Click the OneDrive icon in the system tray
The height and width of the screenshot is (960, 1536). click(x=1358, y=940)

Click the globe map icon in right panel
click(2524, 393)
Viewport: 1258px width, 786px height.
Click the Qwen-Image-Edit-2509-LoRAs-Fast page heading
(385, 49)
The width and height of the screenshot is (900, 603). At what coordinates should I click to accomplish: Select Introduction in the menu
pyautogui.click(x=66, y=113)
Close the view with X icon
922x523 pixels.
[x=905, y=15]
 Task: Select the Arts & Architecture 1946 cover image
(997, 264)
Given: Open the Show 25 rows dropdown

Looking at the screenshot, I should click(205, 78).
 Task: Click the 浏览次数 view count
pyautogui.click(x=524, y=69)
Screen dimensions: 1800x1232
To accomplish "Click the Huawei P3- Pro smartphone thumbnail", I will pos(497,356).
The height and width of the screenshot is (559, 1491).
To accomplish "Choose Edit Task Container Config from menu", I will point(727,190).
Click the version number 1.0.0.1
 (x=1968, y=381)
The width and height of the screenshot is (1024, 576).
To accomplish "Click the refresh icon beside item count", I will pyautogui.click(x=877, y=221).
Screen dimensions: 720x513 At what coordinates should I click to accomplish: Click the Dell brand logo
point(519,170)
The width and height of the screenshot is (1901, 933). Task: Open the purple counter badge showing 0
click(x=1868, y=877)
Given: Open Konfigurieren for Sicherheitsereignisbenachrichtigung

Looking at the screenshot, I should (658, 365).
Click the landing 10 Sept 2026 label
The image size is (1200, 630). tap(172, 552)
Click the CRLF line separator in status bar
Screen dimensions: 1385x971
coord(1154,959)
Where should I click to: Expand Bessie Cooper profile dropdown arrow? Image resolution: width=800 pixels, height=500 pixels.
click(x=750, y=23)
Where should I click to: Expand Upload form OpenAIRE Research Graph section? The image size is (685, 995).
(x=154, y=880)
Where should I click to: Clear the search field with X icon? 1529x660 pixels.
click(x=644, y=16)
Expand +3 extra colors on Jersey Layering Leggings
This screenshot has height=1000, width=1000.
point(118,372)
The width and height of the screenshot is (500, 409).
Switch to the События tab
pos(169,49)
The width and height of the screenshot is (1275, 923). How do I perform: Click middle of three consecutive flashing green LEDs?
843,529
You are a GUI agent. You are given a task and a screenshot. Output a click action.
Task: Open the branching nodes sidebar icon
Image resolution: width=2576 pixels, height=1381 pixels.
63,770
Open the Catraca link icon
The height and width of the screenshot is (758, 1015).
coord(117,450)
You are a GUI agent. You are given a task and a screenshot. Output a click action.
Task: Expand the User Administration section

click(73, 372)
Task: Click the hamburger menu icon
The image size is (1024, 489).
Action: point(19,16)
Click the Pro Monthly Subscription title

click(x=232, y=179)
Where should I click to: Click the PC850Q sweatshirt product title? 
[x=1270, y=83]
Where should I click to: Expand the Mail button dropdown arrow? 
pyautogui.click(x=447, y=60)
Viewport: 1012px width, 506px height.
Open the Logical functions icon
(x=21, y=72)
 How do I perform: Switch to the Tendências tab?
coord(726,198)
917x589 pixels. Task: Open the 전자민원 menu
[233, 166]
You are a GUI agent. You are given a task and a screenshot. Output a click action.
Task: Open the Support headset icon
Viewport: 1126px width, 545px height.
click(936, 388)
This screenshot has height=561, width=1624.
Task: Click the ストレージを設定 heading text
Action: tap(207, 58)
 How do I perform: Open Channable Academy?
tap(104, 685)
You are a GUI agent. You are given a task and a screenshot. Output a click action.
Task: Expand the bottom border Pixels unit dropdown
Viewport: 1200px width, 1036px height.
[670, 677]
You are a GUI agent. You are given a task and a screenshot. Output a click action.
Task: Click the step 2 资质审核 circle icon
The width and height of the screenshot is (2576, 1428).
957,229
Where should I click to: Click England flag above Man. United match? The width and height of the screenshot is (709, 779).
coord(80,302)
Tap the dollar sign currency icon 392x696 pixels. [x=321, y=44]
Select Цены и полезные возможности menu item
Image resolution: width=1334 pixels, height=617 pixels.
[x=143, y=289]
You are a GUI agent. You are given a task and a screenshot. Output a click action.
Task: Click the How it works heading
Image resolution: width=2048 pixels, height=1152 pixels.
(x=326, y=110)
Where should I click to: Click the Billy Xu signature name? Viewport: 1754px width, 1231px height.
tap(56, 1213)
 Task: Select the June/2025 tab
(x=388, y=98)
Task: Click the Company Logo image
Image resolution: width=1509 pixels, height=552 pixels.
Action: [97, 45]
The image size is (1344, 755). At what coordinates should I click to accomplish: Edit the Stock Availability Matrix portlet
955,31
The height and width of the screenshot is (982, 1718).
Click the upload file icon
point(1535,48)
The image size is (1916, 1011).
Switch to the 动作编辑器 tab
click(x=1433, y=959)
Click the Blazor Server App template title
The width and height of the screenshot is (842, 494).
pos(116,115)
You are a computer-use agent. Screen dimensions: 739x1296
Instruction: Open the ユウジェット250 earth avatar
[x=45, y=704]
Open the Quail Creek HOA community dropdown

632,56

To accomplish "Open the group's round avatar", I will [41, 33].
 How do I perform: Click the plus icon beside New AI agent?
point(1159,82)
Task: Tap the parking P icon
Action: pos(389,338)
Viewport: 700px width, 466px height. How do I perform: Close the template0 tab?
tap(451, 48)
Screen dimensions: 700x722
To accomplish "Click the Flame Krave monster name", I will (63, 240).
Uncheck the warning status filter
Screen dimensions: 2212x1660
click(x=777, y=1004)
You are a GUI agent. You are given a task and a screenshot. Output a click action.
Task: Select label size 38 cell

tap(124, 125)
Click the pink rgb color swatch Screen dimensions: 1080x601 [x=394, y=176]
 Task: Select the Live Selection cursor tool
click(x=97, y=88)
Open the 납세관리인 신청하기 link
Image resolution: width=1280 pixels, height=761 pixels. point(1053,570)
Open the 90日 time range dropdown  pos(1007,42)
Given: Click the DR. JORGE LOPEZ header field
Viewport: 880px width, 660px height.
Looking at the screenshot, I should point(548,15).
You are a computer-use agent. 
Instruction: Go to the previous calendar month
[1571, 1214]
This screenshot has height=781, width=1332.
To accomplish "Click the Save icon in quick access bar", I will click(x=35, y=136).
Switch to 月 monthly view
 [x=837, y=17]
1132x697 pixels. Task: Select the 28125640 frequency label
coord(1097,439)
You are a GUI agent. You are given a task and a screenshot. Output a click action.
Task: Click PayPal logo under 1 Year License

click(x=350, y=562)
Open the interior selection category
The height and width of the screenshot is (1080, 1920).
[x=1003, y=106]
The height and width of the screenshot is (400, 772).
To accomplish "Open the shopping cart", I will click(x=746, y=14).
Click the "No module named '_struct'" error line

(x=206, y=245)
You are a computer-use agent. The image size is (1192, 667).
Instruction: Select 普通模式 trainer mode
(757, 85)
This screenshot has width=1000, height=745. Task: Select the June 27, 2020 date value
────────
_Brief_
Print every one of the records above again, line for line, with no changes.

_Response to this exercise_
Click the OneDrive icon in the system tray
The height and width of the screenshot is (960, 1536). click(x=1358, y=940)

Click the globe map icon in right panel
click(2524, 393)
Viewport: 1258px width, 786px height.
Click the Qwen-Image-Edit-2509-LoRAs-Fast page heading
(385, 49)
The width and height of the screenshot is (900, 603). At what coordinates should I click to accomplish: Select Introduction in the menu
pyautogui.click(x=66, y=113)
Close the view with X icon
922x523 pixels.
[x=905, y=15]
 Task: Select the Arts & Architecture 1946 cover image
(997, 264)
Given: Open the Show 25 rows dropdown

Looking at the screenshot, I should click(205, 78).
 Task: Click the 浏览次数 view count
pyautogui.click(x=524, y=69)
Screen dimensions: 1800x1232
To accomplish "Click the Huawei P3- Pro smartphone thumbnail", I will pos(497,356).
The height and width of the screenshot is (559, 1491).
To accomplish "Choose Edit Task Container Config from menu", I will point(727,190).
Click the version number 1.0.0.1
 (x=1968, y=381)
The width and height of the screenshot is (1024, 576).
To accomplish "Click the refresh icon beside item count", I will pyautogui.click(x=877, y=221).
Screen dimensions: 720x513 At what coordinates should I click to accomplish: Click the Dell brand logo
point(519,170)
The width and height of the screenshot is (1901, 933). Task: Open the purple counter badge showing 0
click(x=1868, y=877)
Given: Open Konfigurieren for Sicherheitsereignisbenachrichtigung

Looking at the screenshot, I should (658, 365).
Click the landing 10 Sept 2026 label
The image size is (1200, 630). tap(172, 552)
Click the CRLF line separator in status bar
Screen dimensions: 1385x971
coord(1154,959)
Where should I click to: Expand Bessie Cooper profile dropdown arrow? Image resolution: width=800 pixels, height=500 pixels.
click(x=750, y=23)
Where should I click to: Expand Upload form OpenAIRE Research Graph section? The image size is (685, 995).
(x=154, y=880)
Where should I click to: Clear the search field with X icon? 1529x660 pixels.
click(x=644, y=16)
Expand +3 extra colors on Jersey Layering Leggings
This screenshot has height=1000, width=1000.
point(118,372)
The width and height of the screenshot is (500, 409).
Switch to the События tab
pos(169,49)
The width and height of the screenshot is (1275, 923). How do I perform: Click middle of three consecutive flashing green LEDs?
843,529
You are a GUI agent. You are given a task and a screenshot. Output a click action.
Task: Open the branching nodes sidebar icon
Image resolution: width=2576 pixels, height=1381 pixels.
63,770
Open the Catraca link icon
The height and width of the screenshot is (758, 1015).
coord(117,450)
You are a GUI agent. You are given a task and a screenshot. Output a click action.
Task: Expand the User Administration section

click(73, 372)
Task: Click the hamburger menu icon
The image size is (1024, 489).
Action: point(19,16)
Click the Pro Monthly Subscription title

click(x=232, y=179)
Where should I click to: Click the PC850Q sweatshirt product title? 
[x=1270, y=83]
Where should I click to: Expand the Mail button dropdown arrow? 
pyautogui.click(x=447, y=60)
Viewport: 1012px width, 506px height.
Open the Logical functions icon
(x=21, y=72)
 How do I perform: Switch to the Tendências tab?
coord(726,198)
917x589 pixels. Task: Open the 전자민원 menu
[233, 166]
You are a GUI agent. You are given a task and a screenshot. Output a click action.
Task: Open the Support headset icon
Viewport: 1126px width, 545px height.
click(936, 388)
This screenshot has height=561, width=1624.
Task: Click the ストレージを設定 heading text
Action: tap(207, 58)
 How do I perform: Open Channable Academy?
tap(104, 685)
You are a GUI agent. You are given a task and a screenshot. Output a click action.
Task: Expand the bottom border Pixels unit dropdown
Viewport: 1200px width, 1036px height.
[670, 677]
You are a GUI agent. You are given a task and a screenshot. Output a click action.
Task: Click the step 2 资质审核 circle icon
The width and height of the screenshot is (2576, 1428).
957,229
Where should I click to: Click England flag above Man. United match? The width and height of the screenshot is (709, 779).
coord(80,302)
Tap the dollar sign currency icon 392x696 pixels. [x=321, y=44]
Select Цены и полезные возможности menu item
Image resolution: width=1334 pixels, height=617 pixels.
[x=143, y=289]
You are a GUI agent. You are given a task and a screenshot. Output a click action.
Task: Click the How it works heading
Image resolution: width=2048 pixels, height=1152 pixels.
(x=326, y=110)
Where should I click to: Click the Billy Xu signature name? Viewport: 1754px width, 1231px height.
tap(56, 1213)
 Task: Select the June/2025 tab
(x=388, y=98)
Task: Click the Company Logo image
Image resolution: width=1509 pixels, height=552 pixels.
Action: [97, 45]
The image size is (1344, 755). At what coordinates should I click to accomplish: Edit the Stock Availability Matrix portlet
955,31
The height and width of the screenshot is (982, 1718).
Click the upload file icon
point(1535,48)
The image size is (1916, 1011).
Switch to the 动作编辑器 tab
click(x=1433, y=959)
Click the Blazor Server App template title
The width and height of the screenshot is (842, 494).
pos(116,115)
You are a computer-use agent. Screen dimensions: 739x1296
Instruction: Open the ユウジェット250 earth avatar
[x=45, y=704]
Open the Quail Creek HOA community dropdown

632,56

To accomplish "Open the group's round avatar", I will [41, 33].
 How do I perform: Click the plus icon beside New AI agent?
point(1159,82)
Task: Tap the parking P icon
Action: pos(389,338)
Viewport: 700px width, 466px height. How do I perform: Close the template0 tab?
tap(451, 48)
Screen dimensions: 700x722
To accomplish "Click the Flame Krave monster name", I will (63, 240).
Uncheck the warning status filter
Screen dimensions: 2212x1660
click(x=777, y=1004)
You are a GUI agent. You are given a task and a screenshot. Output a click action.
Task: Select label size 38 cell

tap(124, 125)
Click the pink rgb color swatch Screen dimensions: 1080x601 [x=394, y=176]
 Task: Select the Live Selection cursor tool
click(x=97, y=88)
Open the 납세관리인 신청하기 link
Image resolution: width=1280 pixels, height=761 pixels. point(1053,570)
Open the 90日 time range dropdown  pos(1007,42)
Given: Click the DR. JORGE LOPEZ header field
Viewport: 880px width, 660px height.
Looking at the screenshot, I should point(548,15).
You are a computer-use agent. 
Instruction: Go to the previous calendar month
[1571, 1214]
This screenshot has height=781, width=1332.
To accomplish "Click the Save icon in quick access bar", I will click(x=35, y=136).
Switch to 月 monthly view
 [x=837, y=17]
1132x697 pixels. Task: Select the 28125640 frequency label
coord(1097,439)
You are a GUI agent. You are given a task and a screenshot. Output a click action.
Task: Click PayPal logo under 1 Year License

click(x=350, y=562)
Open the interior selection category
The height and width of the screenshot is (1080, 1920).
[x=1003, y=106]
The height and width of the screenshot is (400, 772).
To accomplish "Open the shopping cart", I will click(x=746, y=14).
Click the "No module named '_struct'" error line

(x=206, y=245)
You are a computer-use agent. The image size is (1192, 667).
Instruction: Select 普通模式 trainer mode
(757, 85)
This screenshot has width=1000, height=745. Task: Select the June 27, 2020 date value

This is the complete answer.